— Problem to solve —
Extract the material word for word, from its first line through the line that contains "Next is located at coordinates (728, 660).". Leave the pictures out of your answer.

━━━━━ Data extract

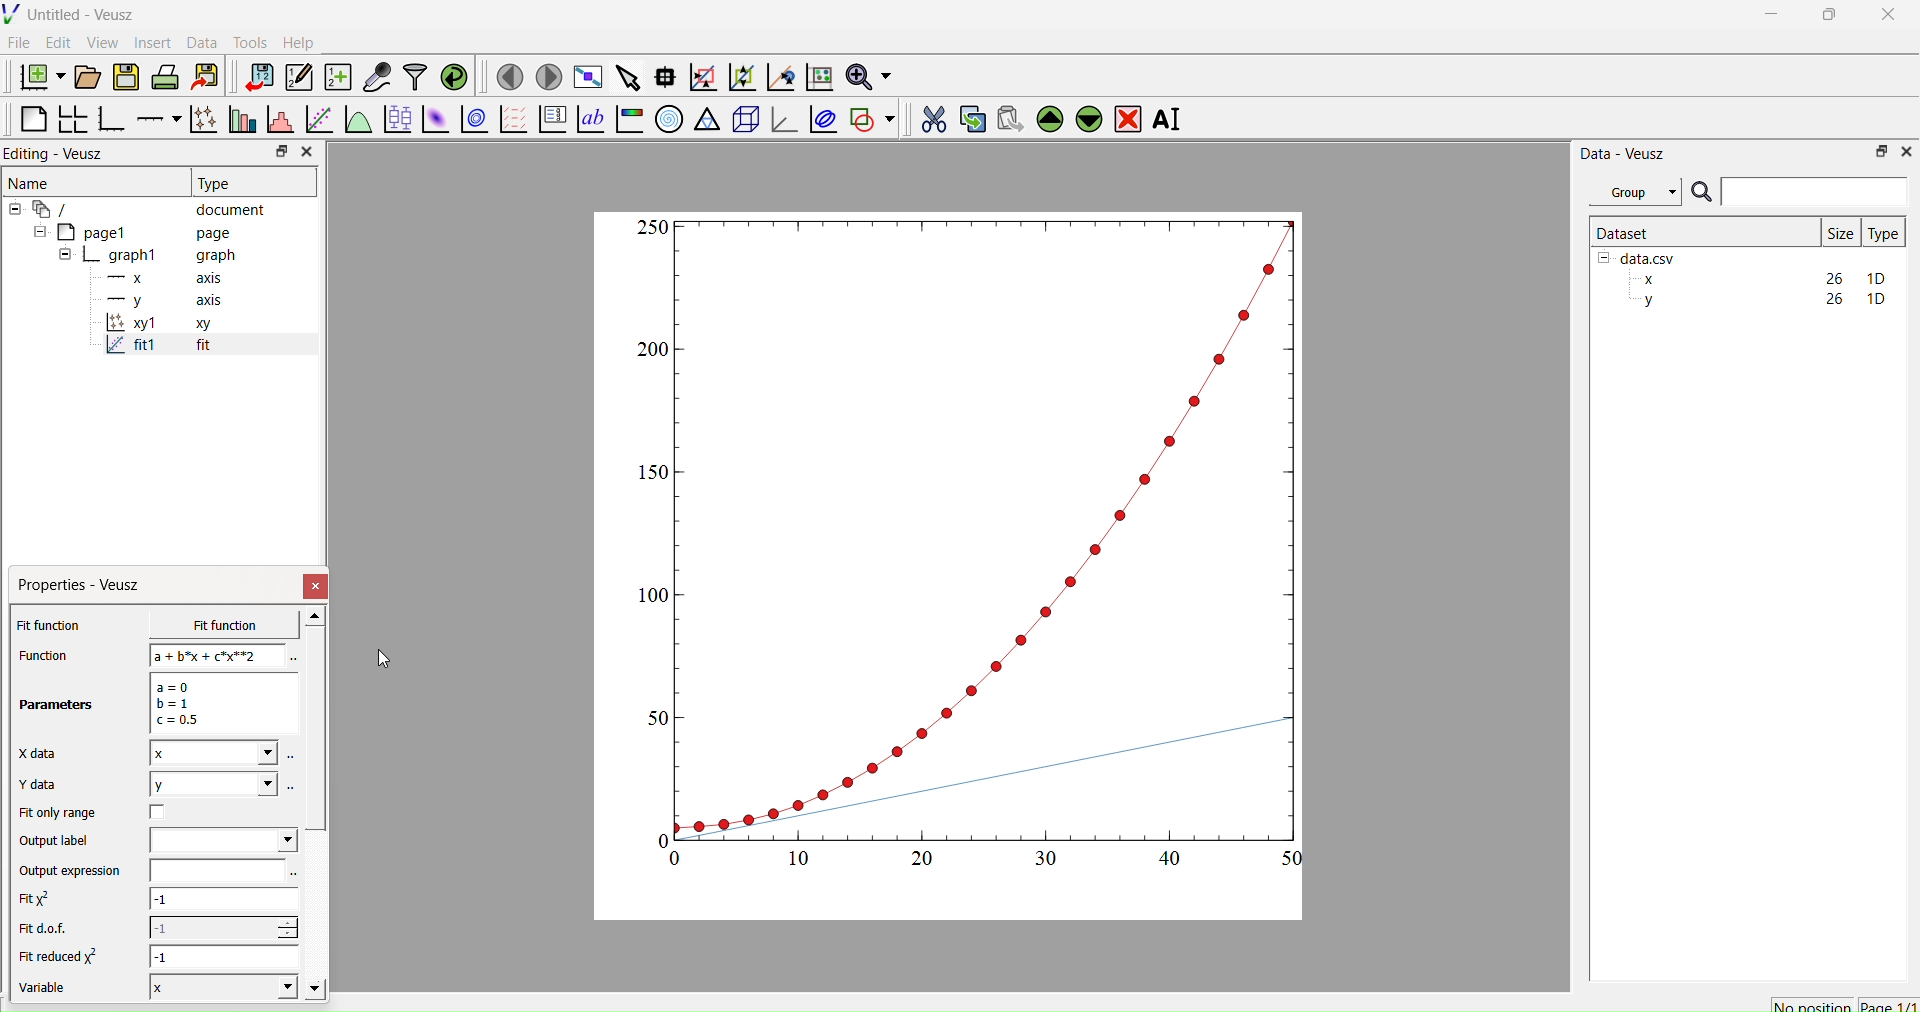 This screenshot has width=1920, height=1012. What do you see at coordinates (743, 116) in the screenshot?
I see `3d scene` at bounding box center [743, 116].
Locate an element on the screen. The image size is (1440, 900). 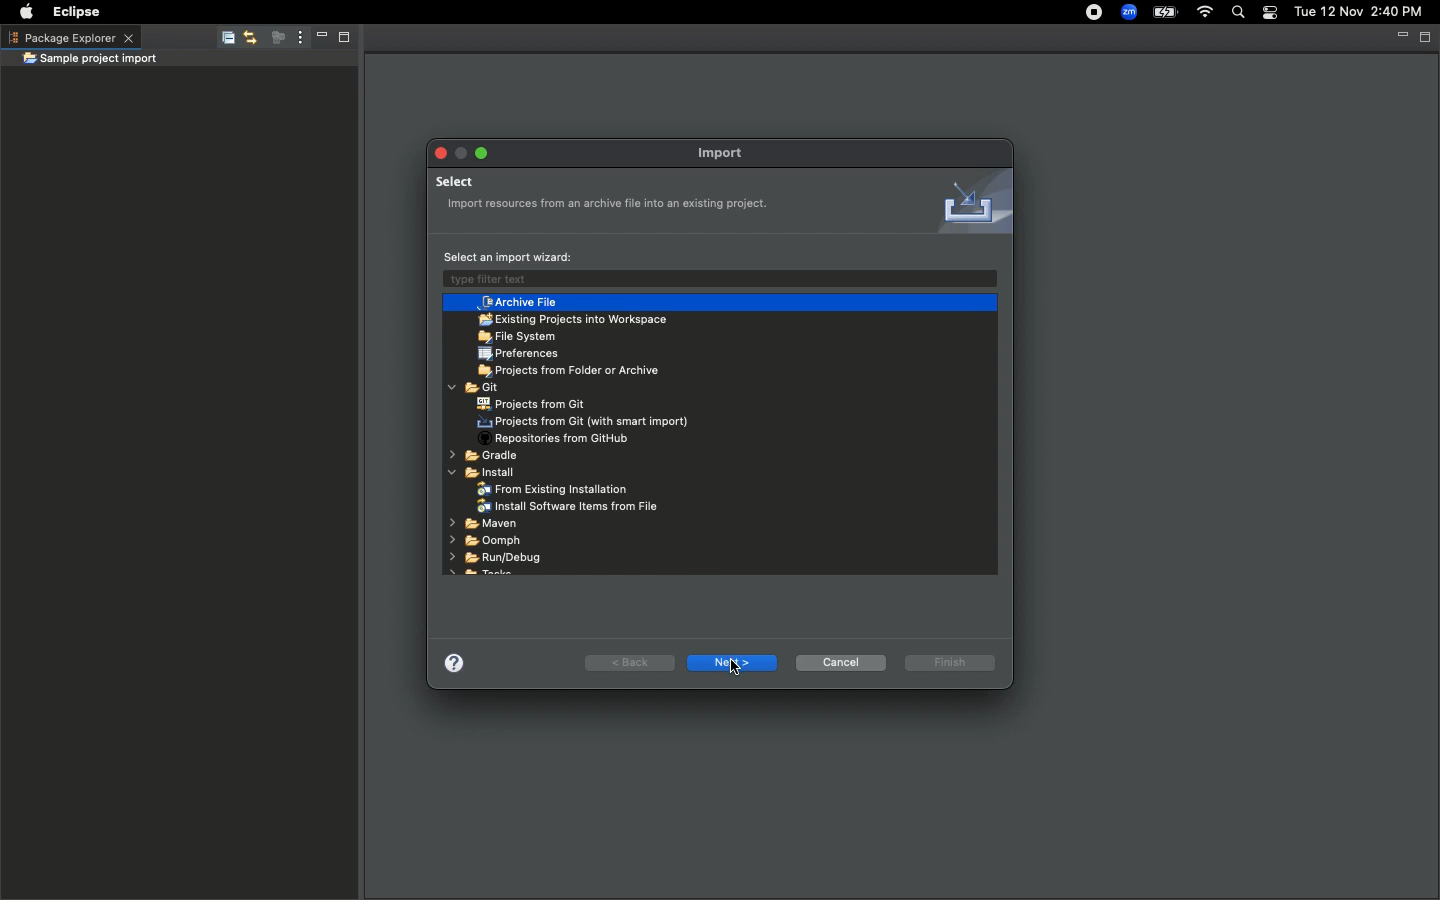
Next is located at coordinates (728, 660).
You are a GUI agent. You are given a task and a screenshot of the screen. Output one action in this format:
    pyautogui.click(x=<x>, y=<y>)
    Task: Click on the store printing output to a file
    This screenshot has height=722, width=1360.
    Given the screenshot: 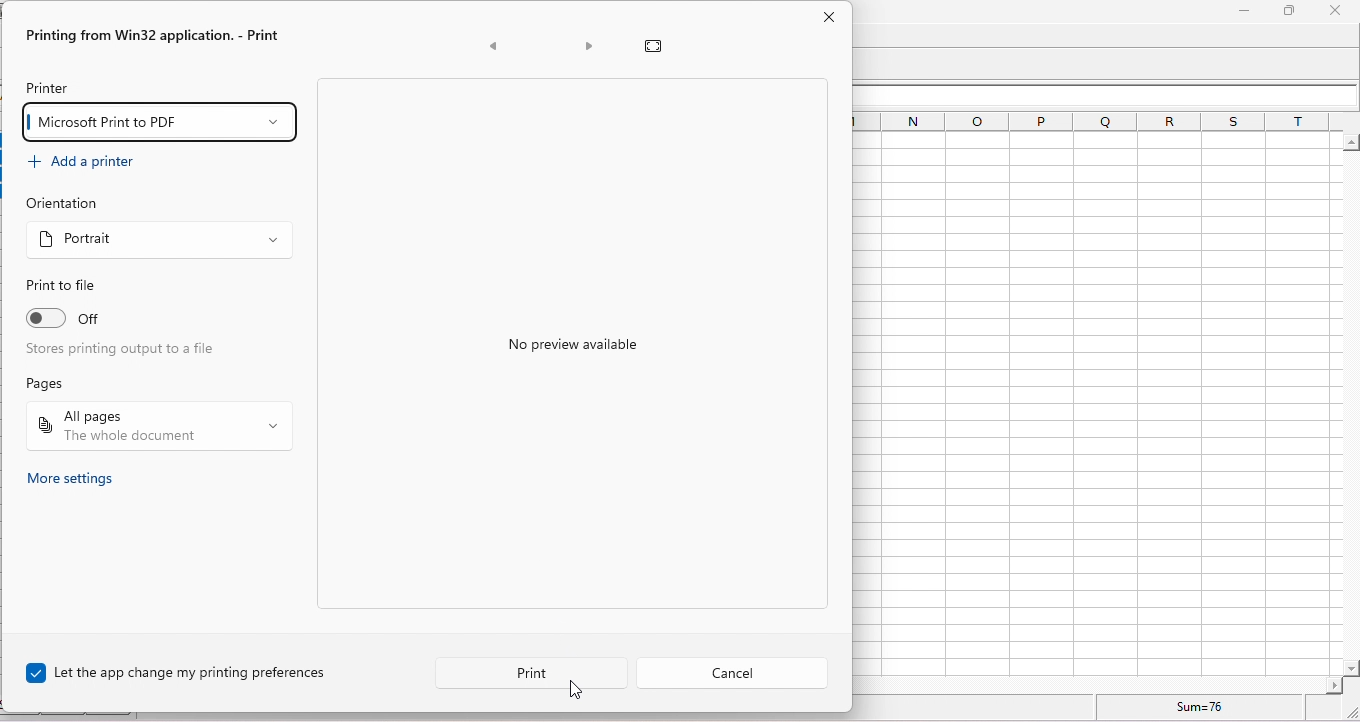 What is the action you would take?
    pyautogui.click(x=130, y=353)
    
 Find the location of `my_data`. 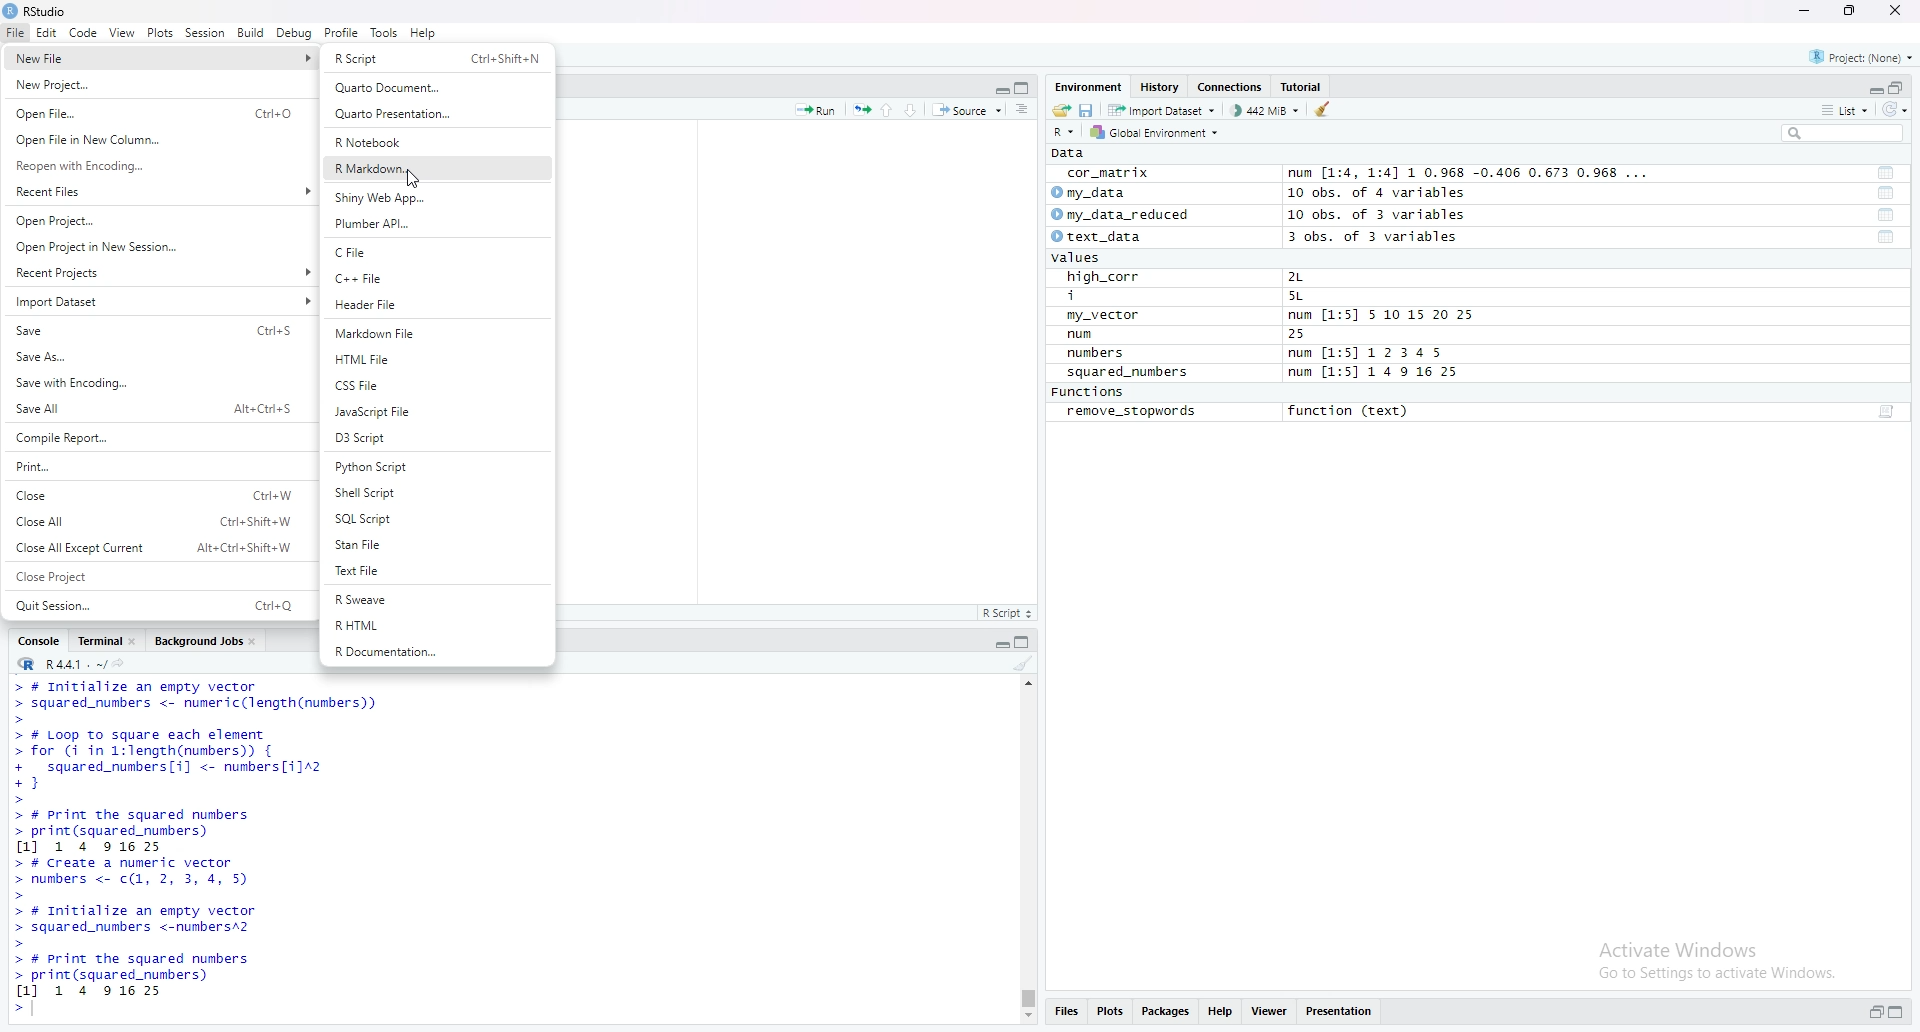

my_data is located at coordinates (1100, 192).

━━━━━━━━━━

— The solution —
 This screenshot has width=1920, height=1012. What do you see at coordinates (743, 116) in the screenshot?
I see `3d scene` at bounding box center [743, 116].
Locate an element on the screen. The image size is (1440, 900). 
Next is located at coordinates (728, 660).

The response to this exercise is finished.